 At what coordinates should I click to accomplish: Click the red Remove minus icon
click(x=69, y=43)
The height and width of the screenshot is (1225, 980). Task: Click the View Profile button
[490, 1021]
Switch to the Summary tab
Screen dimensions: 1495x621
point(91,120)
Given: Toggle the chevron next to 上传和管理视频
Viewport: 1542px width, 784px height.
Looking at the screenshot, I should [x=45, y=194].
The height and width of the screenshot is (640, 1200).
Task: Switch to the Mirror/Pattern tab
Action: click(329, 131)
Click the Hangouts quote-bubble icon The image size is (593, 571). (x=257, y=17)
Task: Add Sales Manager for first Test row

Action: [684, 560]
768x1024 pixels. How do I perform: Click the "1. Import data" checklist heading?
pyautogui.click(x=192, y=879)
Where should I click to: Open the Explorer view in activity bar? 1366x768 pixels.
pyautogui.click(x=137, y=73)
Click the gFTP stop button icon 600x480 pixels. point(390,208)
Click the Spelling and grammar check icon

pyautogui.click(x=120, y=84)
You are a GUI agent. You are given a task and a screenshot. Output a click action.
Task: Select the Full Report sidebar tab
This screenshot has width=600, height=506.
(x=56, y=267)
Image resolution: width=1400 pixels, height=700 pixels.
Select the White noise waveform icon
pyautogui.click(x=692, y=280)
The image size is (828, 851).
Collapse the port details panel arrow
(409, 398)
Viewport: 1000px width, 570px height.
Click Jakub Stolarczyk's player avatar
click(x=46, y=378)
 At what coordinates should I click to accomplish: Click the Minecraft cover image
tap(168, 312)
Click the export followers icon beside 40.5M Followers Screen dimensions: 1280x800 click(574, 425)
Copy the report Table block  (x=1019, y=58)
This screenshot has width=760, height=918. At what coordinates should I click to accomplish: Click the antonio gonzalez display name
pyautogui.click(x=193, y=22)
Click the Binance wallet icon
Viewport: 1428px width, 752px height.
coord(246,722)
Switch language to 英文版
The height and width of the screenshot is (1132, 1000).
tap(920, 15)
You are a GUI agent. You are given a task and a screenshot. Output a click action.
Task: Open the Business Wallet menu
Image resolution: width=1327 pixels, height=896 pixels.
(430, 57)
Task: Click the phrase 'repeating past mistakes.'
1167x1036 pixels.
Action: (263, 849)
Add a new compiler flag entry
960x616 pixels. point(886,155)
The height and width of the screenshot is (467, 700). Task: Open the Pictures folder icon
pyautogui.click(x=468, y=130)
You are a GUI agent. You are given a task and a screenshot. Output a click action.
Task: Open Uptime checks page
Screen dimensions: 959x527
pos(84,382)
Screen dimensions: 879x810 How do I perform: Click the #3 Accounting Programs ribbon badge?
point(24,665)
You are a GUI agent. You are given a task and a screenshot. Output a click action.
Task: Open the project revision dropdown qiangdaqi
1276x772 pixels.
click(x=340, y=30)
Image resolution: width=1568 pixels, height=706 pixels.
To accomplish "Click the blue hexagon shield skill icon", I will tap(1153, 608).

-------

All records are to be restated exactly, from the first line to the last line.

 At what coordinates should I click to accomplish: Click the red Remove minus icon
click(x=69, y=43)
The height and width of the screenshot is (1225, 980). Task: Click the View Profile button
[490, 1021]
Switch to the Summary tab
Screen dimensions: 1495x621
point(91,120)
Given: Toggle the chevron next to 上传和管理视频
Viewport: 1542px width, 784px height.
Looking at the screenshot, I should [x=45, y=194].
The height and width of the screenshot is (640, 1200).
Task: Switch to the Mirror/Pattern tab
Action: click(329, 131)
Click the Hangouts quote-bubble icon The image size is (593, 571). (x=257, y=17)
Task: Add Sales Manager for first Test row

Action: [684, 560]
768x1024 pixels. How do I perform: Click the "1. Import data" checklist heading?
pyautogui.click(x=192, y=879)
Where should I click to: Open the Explorer view in activity bar? 1366x768 pixels.
pyautogui.click(x=137, y=73)
Click the gFTP stop button icon 600x480 pixels. point(390,208)
Click the Spelling and grammar check icon

pyautogui.click(x=120, y=84)
You are a GUI agent. You are given a task and a screenshot. Output a click action.
Task: Select the Full Report sidebar tab
This screenshot has width=600, height=506.
(x=56, y=267)
Image resolution: width=1400 pixels, height=700 pixels.
Select the White noise waveform icon
pyautogui.click(x=692, y=280)
The image size is (828, 851).
Collapse the port details panel arrow
(409, 398)
Viewport: 1000px width, 570px height.
Click Jakub Stolarczyk's player avatar
click(x=46, y=378)
 At what coordinates should I click to accomplish: Click the Minecraft cover image
tap(168, 312)
Click the export followers icon beside 40.5M Followers Screen dimensions: 1280x800 click(574, 425)
Copy the report Table block  (x=1019, y=58)
This screenshot has width=760, height=918. At what coordinates should I click to accomplish: Click the antonio gonzalez display name
pyautogui.click(x=193, y=22)
Click the Binance wallet icon
Viewport: 1428px width, 752px height.
coord(246,722)
Switch language to 英文版
The height and width of the screenshot is (1132, 1000).
tap(920, 15)
You are a GUI agent. You are given a task and a screenshot. Output a click action.
Task: Open the Business Wallet menu
Image resolution: width=1327 pixels, height=896 pixels.
(430, 57)
Task: Click the phrase 'repeating past mistakes.'
1167x1036 pixels.
Action: (263, 849)
Add a new compiler flag entry
960x616 pixels. point(886,155)
The height and width of the screenshot is (467, 700). Task: Open the Pictures folder icon
pyautogui.click(x=468, y=130)
You are a GUI agent. You are given a task and a screenshot. Output a click action.
Task: Open Uptime checks page
Screen dimensions: 959x527
pos(84,382)
Screen dimensions: 879x810 How do I perform: Click the #3 Accounting Programs ribbon badge?
point(24,665)
You are a GUI agent. You are given a task and a screenshot. Output a click action.
Task: Open the project revision dropdown qiangdaqi
1276x772 pixels.
click(x=340, y=30)
Image resolution: width=1568 pixels, height=706 pixels.
To accomplish "Click the blue hexagon shield skill icon", I will tap(1153, 608).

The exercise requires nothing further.